*** Opening of DATA SHOWN ***

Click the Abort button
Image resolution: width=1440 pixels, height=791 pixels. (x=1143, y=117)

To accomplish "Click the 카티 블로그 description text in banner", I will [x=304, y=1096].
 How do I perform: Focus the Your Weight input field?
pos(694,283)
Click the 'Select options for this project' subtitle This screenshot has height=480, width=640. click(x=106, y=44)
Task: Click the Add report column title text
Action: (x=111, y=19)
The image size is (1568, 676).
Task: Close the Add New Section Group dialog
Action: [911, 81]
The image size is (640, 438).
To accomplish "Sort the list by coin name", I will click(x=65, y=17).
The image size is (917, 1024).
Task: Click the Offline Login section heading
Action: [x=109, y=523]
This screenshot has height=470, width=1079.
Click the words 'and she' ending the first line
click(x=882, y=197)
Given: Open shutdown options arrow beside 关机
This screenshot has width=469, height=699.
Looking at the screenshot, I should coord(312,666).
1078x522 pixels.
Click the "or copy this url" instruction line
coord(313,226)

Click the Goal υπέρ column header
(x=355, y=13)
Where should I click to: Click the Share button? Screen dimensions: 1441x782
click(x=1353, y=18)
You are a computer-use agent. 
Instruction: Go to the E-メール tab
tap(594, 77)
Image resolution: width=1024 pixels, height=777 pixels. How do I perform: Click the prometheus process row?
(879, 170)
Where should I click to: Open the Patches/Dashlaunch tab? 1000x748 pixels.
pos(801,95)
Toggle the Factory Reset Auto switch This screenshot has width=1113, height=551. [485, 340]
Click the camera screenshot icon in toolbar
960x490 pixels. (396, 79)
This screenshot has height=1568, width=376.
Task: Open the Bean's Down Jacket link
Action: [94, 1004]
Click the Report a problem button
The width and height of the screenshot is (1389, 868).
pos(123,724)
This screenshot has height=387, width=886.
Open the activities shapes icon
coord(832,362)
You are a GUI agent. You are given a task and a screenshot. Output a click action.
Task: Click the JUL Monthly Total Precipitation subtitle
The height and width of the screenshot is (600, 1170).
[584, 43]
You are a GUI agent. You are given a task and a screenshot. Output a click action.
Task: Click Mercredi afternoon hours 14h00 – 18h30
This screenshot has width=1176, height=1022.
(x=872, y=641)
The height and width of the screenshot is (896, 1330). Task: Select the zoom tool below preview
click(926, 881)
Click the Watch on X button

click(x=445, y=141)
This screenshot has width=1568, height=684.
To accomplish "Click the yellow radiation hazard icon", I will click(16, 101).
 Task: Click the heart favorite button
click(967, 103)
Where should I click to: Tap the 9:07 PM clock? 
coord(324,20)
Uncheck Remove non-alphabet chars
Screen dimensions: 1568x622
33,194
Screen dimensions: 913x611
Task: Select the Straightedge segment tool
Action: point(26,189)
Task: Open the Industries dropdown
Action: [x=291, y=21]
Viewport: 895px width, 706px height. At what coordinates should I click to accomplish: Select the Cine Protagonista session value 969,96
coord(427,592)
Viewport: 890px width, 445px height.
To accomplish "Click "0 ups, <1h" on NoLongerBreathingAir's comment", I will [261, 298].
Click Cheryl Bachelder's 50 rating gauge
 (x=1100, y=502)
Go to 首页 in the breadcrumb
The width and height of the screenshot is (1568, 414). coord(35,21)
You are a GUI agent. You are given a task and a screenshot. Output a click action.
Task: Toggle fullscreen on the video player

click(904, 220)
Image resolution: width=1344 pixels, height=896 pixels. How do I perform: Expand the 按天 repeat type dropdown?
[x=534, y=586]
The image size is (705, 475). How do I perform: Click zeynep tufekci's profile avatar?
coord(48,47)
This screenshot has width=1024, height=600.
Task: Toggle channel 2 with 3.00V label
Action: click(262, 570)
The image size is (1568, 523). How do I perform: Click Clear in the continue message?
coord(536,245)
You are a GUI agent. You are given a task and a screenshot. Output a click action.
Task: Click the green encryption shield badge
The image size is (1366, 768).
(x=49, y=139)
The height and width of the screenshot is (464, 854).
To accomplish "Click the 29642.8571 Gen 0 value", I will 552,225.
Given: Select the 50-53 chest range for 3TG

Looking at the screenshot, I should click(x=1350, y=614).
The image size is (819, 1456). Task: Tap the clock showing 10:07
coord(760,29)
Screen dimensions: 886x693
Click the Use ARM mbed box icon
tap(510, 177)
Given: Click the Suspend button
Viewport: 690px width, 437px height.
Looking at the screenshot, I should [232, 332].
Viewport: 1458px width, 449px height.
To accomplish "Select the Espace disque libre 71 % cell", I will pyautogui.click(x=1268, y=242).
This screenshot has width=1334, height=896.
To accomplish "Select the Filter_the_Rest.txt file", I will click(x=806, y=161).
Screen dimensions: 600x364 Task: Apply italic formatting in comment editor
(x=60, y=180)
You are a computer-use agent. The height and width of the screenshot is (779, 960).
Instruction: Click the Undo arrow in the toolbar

*** Close of DATA SHOWN ***

▶ [WORK REQUIRED]: Return exactly the lines from the line bearing "The image size is (1366, 768)." to the end of the records, inclusive of both; include no other lines.

▶ [RESULT FOR THIS EXERCISE]:
The image size is (1366, 768).
(x=49, y=139)
The height and width of the screenshot is (464, 854).
To accomplish "Click the 29642.8571 Gen 0 value", I will 552,225.
Given: Select the 50-53 chest range for 3TG

Looking at the screenshot, I should click(x=1350, y=614).
The image size is (819, 1456). Task: Tap the clock showing 10:07
coord(760,29)
Screen dimensions: 886x693
Click the Use ARM mbed box icon
tap(510, 177)
Given: Click the Suspend button
Viewport: 690px width, 437px height.
Looking at the screenshot, I should [232, 332].
Viewport: 1458px width, 449px height.
To accomplish "Select the Espace disque libre 71 % cell", I will pyautogui.click(x=1268, y=242).
This screenshot has width=1334, height=896.
To accomplish "Select the Filter_the_Rest.txt file", I will click(x=806, y=161).
Screen dimensions: 600x364 Task: Apply italic formatting in comment editor
(x=60, y=180)
You are a computer-use agent. The height and width of the screenshot is (779, 960).
Instruction: Click the Undo arrow in the toolbar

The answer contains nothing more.